Show each line from the records below in which the word "will" occurs.
_ _ _
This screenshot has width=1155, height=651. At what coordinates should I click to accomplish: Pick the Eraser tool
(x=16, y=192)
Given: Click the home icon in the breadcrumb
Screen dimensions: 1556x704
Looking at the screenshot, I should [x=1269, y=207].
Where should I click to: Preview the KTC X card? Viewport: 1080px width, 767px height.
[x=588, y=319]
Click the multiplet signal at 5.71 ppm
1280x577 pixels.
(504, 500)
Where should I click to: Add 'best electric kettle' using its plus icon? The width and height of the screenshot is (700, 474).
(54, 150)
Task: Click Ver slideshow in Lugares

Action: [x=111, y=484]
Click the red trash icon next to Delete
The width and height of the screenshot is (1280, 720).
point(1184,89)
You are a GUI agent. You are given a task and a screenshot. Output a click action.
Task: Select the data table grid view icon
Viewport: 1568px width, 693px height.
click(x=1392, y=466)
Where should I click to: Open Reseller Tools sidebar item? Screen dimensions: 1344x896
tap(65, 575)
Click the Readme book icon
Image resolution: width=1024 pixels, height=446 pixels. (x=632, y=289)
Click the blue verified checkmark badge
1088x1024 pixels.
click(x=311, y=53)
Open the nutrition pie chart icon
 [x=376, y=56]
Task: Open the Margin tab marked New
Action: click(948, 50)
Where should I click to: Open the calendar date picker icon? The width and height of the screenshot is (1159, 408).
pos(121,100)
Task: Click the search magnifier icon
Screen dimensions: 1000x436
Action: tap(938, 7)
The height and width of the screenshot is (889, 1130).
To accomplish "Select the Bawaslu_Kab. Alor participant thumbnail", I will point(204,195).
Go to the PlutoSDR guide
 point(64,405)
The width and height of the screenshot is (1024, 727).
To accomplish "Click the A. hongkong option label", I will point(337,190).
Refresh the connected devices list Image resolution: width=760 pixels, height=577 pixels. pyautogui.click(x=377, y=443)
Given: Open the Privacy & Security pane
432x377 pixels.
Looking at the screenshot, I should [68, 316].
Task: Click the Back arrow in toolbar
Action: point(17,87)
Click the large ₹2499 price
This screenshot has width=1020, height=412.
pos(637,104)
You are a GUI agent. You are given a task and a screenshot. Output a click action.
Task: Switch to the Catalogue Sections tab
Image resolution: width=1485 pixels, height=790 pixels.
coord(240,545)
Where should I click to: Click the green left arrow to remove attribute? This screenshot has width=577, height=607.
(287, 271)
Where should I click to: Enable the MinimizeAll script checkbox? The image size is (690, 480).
_ _ _
**Exercise solution**
To accomplish "Select the Bawaslu_Kab. Alor participant thumbnail", I will point(204,195).
To accomplish "Click the A. hongkong option label", I will point(337,190).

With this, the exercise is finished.